REBS : un laboratoire automatique d’identification des menaces biologiques et chimiques…pour 1$ par jour

L’acronyme signifie « Resource Effective Bio-Identification System » – il s’agit d’un laboratoire mobile autonome, capable de collecter les particules dans l’air ambiant et d’en réaliser l’analyse. Pas besoin d’épiloguer sur les applications, l’actualité montre cruellement la prégnance de telles menaces. Le système fournit une analyse des menaces de type bactéries, virus, aérosols chimiques, et toxines, sans avoir besoin de recourir à un laboratoire ou un service extérieur. Le constructeur annonce une capacité de reconnaissance de 100 menaces différentes en moins de 15mn.
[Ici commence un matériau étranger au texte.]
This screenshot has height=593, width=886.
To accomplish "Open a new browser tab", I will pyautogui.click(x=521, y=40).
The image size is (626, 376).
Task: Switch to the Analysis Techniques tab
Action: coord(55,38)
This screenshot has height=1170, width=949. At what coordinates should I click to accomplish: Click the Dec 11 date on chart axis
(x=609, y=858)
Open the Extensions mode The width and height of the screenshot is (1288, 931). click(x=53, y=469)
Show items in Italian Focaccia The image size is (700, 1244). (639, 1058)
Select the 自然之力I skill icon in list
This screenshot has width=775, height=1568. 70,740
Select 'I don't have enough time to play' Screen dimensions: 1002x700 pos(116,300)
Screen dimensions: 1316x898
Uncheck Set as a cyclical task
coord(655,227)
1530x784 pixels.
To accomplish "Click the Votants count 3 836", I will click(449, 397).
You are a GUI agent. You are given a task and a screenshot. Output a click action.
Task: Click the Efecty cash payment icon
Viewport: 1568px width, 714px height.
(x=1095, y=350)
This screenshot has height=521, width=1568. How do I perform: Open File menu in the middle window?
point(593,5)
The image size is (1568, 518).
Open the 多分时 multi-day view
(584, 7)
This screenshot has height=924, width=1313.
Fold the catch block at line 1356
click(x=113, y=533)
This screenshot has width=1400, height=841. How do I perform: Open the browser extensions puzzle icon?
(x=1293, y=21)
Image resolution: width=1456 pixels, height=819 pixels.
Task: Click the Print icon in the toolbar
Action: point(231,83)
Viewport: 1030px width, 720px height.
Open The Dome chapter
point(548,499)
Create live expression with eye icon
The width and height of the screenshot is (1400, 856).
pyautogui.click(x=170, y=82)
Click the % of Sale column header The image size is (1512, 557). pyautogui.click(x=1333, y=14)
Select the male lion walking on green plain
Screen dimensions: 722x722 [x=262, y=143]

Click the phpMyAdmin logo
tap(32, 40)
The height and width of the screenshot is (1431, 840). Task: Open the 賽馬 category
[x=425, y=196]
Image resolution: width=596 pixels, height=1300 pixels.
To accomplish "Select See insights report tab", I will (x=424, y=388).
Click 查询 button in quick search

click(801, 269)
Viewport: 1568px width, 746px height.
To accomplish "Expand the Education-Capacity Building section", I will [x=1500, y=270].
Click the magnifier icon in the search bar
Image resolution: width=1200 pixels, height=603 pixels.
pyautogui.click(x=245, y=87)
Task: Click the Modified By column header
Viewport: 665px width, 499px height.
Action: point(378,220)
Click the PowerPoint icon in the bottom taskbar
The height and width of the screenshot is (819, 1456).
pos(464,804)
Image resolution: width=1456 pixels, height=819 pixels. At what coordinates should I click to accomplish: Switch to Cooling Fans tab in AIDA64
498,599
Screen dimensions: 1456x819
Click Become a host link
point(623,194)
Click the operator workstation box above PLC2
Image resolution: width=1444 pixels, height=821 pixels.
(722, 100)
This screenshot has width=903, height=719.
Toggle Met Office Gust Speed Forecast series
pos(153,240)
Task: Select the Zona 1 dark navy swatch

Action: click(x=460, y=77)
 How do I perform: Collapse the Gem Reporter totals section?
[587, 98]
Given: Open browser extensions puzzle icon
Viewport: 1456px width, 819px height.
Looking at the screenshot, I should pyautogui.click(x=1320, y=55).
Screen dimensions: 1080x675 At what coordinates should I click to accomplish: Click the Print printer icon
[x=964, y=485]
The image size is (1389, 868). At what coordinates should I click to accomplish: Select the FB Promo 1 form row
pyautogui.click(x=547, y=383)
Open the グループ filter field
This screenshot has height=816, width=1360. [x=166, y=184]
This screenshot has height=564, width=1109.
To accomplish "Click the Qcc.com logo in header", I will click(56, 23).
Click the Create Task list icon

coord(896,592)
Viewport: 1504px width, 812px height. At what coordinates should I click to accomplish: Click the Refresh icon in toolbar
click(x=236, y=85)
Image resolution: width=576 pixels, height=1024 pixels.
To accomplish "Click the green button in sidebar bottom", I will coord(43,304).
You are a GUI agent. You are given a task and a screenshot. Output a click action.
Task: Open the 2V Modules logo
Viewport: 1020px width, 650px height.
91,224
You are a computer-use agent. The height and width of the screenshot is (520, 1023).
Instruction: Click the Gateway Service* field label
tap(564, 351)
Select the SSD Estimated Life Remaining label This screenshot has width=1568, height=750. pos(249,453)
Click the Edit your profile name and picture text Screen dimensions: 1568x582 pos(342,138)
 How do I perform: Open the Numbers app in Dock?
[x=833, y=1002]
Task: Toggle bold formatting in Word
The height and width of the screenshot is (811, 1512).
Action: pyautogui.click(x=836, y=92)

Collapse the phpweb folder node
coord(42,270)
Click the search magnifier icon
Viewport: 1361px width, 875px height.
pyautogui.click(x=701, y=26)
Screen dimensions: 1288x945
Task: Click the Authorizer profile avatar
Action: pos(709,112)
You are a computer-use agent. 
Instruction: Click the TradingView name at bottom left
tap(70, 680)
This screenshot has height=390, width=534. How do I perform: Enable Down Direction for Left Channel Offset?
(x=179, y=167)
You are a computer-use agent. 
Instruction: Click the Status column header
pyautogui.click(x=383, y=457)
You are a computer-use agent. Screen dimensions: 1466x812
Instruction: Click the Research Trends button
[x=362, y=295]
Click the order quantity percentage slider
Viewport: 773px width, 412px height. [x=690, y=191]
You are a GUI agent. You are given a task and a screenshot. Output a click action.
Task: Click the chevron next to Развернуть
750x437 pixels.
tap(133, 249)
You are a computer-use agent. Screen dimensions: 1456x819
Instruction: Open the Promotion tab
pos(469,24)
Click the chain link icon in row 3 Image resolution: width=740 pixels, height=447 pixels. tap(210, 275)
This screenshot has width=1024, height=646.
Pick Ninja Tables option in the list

Le système est particulièrement compact (il mesure 46x30x30 cm et ne pèse que 16kg). Il est muni de batteries capables lui assurer une autonomie complète de 18h. Son fonctionnement repose sur la spectroscopie de type Raman. Pour faire simple, la spectroscopie Raman (du nom de son inventeur), est une technique d’analyse non destructive, fondée sur la détection des photons diffusés suite à l’interaction d’un échantillon avec un faisceau de lumière monochromatique. En gros, on éclaire un échantillon au laser, et sa diffraction caractérise sa nature – cela permet d’analyser tous les matériaux (même gazeux) par la signature de diffusion d’un laser optique.

Dans le cas de REBS, les concepteurs ont à la fois travaillé sur l’automatisation du processus de spectroscopie, et l’optimisation de la collecte des échantillons dans l’air ambiant. L’identification des éléments biologiques (bactéries ou virus) se fait par l’analyse spectrale de la membrane cellulaire, de l’ADN ou de l’ARN présent, du contenu intracellulaire ou encore des capsides ou enveloppes virales. Pour les molécules, les liaisons, ou la conformation moléculaires participent également à l’identification. Celle-ci repose sur une approche en trois phases : discrimination « composant organique ou inorganique « (en 0.1s), discrimination « composant biologique ou non » (en 10 s) et identification de la nature de la menace (50 s). On obtient à la fin un signal caractéristique de la menace (ci-dessous, signature spectrale d’une bactérie de type Bacillus Subtilis).

Le système conserve chaque échantillon (il fonctionne comme un ruban, enchâssé dans une cartouche, qui collecte des échantillons et les soumet à l’analyse spectrographique). En cas de détection positive, l’échantillon concerné peut être soumis à un autre laboratoire pour une confirmation en utilisant d’autres techniques (comme une analyse d’ADN par exemple). Et Battelle annonce un taux de fausses alarmes presque nul. En outre, le système est particulièrement économique puisque son coût d’exploitation est annoncé à 1 dollar par jour (sans coûter le coût d’acquisition, aux alentours de 100k$ par système)!

Il s’agit donc d’un outil nouveau et performant, qui peut également fonctionner de manière connectée, en tant que noeud d’un réseau de stations de surveillance.